The image above isn't from New York. It's from Amsterdam, where moving house by bike is almost certainly old news. But a recent article and slideshow in the New York Times suggests that moving house by bike is becoming a thing in the Big Apple too.
Covering a recent move by a video training manager named Ms. Ross, from the Lower East Side to an apartment near Union Square, the article describes how four cargo bike riders from the New York City Cargo Bike Collective helped Ross move everything from video production equipment to a seven-foot-tall wooden bookshelf. The cost for Ross—a member of the collective—was $400. The regular price would have been somewhere around $600.
Now, we've covered bicycle-powered house moves before. So, in some ways, this story is old news for us TreeHuggers. But besides the awesome fact that the New York Times is now covering cargo bike culture, this story is also worth noting because it's an important reminder of some really basic green-living principles:
1) The smaller your living space, the less stuff you will need/want to own.
2) The less stuff you own, the less resources it takes to move it around.
3) The closer together our homes are, the easier it is to move from one place to another—and potentially dispense with the private car altogether.

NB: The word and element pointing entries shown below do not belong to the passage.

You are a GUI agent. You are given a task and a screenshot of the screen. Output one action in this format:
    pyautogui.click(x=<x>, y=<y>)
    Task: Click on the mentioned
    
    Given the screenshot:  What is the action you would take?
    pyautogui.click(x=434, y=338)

In other words, how we live very much shapes the types of solutions available to us. We already know that city living tends to reduce your carbon footprint. But we tend to forget that this reduction isn't just about the amount of stuff/resources we need—but rather a reflection of the fact that by using fewer resources, we open ourselves up to entirely different solutions for the lives we want to live. It's a qualitative change, not just a quantitative one—but the quantitative one is what makes the qualitative one possible.